Iterative National TLD Crawling
- Iterative national TLD crawling is a systematic process combining public data streams and specialized infrastructure to extract, filter, and update ccTLD web corpora.
- It employs methodologies such as CT log parsing, Common Crawl snapshot analysis, and real-time polling to maintain high coverage and freshness.
- The approach achieves measurable improvements in web corpus quality and volume, with significant gains in novel content and domain resolution rates.
Iterative national top-level domain (TLD) crawling refers to the repeated, systematic acquisition and processing of web data from country-code TLDs (ccTLDs) such as .hr, .bg, .ru, and others, using a combination of public data sources and specialized crawling infrastructure. This approach addresses the challenge of obtaining representative, up-to-date web corpora for distinct national webs where access to authoritative domain lists (i.e., zone files) is often restricted. Recent research formalizes methodologies for constructing, maintaining, and evaluating large-scale ccTLD crawls, with particular attention to coverage, freshness, and noise management (Sommese et al., 2023, Pungeršek et al., 16 Jan 2026).

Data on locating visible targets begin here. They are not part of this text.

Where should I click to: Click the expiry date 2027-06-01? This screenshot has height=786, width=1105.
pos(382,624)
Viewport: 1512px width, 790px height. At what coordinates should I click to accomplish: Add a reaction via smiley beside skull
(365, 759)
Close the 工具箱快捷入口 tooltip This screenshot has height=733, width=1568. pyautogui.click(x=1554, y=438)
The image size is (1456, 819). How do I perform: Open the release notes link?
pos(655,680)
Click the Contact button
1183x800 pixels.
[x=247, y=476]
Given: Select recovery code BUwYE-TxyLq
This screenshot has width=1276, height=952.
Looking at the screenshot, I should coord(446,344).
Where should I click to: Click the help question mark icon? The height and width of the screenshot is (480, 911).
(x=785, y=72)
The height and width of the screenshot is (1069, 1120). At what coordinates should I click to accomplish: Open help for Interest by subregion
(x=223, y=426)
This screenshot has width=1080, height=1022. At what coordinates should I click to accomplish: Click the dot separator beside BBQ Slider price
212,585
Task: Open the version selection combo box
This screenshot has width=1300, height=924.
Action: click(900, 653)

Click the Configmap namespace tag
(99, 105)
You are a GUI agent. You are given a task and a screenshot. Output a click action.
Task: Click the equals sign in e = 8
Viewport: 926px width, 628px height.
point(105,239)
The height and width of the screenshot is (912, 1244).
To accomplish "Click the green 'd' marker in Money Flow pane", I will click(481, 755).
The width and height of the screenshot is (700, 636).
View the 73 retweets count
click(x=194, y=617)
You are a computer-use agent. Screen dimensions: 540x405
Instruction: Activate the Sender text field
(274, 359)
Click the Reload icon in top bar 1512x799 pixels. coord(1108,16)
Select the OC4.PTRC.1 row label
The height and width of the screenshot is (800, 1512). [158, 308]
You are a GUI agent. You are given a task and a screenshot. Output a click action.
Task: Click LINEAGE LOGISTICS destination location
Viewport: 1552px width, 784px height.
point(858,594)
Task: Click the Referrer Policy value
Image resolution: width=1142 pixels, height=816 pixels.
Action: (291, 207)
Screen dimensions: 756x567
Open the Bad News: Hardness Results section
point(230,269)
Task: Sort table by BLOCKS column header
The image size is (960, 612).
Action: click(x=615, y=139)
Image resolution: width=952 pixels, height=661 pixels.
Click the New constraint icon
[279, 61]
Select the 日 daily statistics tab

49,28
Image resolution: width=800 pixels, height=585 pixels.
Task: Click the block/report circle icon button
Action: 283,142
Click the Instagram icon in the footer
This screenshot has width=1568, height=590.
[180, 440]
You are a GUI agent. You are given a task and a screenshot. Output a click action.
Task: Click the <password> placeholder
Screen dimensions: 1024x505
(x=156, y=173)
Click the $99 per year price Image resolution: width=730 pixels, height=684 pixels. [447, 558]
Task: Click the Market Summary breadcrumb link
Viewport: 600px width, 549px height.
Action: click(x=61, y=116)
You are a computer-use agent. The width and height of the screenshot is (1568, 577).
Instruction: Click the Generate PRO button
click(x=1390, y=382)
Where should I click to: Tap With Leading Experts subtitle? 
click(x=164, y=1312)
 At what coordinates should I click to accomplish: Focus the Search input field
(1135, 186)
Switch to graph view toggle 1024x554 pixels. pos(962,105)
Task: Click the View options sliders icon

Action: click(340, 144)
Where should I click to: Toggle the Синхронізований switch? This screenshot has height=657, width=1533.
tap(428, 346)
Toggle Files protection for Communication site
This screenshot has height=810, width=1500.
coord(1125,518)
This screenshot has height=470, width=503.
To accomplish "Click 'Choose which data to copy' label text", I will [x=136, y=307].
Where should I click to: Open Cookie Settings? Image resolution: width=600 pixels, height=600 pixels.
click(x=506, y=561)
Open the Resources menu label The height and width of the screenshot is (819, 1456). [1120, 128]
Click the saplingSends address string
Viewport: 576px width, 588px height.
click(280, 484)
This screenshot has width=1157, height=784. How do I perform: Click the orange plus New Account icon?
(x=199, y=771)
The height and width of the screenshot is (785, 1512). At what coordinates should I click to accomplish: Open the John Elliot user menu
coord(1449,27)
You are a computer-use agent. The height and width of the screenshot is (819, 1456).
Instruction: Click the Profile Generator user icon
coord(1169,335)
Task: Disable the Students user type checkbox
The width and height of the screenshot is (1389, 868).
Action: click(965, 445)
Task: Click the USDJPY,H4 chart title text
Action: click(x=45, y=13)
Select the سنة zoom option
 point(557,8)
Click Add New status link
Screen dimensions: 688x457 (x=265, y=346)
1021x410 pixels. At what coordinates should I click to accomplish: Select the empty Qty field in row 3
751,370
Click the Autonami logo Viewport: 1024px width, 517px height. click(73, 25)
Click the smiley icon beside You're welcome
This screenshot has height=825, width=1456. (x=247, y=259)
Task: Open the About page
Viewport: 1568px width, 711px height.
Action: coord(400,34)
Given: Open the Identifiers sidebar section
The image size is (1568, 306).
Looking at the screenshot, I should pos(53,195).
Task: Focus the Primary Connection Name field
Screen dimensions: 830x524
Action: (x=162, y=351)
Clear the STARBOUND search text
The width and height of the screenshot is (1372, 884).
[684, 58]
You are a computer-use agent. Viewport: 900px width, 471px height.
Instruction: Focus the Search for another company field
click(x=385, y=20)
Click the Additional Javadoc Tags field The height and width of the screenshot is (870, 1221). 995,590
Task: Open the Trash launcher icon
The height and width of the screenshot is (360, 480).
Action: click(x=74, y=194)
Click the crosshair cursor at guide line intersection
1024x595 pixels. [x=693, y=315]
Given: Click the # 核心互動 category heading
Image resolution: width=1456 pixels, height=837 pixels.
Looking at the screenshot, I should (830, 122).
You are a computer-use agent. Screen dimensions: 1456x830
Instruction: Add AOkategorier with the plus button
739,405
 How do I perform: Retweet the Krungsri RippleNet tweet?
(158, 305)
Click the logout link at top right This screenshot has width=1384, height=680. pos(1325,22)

1. Data Sources and Extraction Techniques
Two principal public data streams inform ccTLD discovery: Certificate Transparency (CT) logs and Common Crawl (CC) web snapshots. CT logs comprise append-only records of issued TLS certificates and can be queried via public mirrors, APIs, or streamed in near real-time. Extraction involves parsing X.509 certificate fields—specifically CommonName and SubjectAlternativeName fields—followed by normalization to the registered domain level using resources such as the Public Suffix List. Filtering restricts occurrences to target ccTLDs, discarding wildcards and, where needed, de-duplicating expired or repeated domain names.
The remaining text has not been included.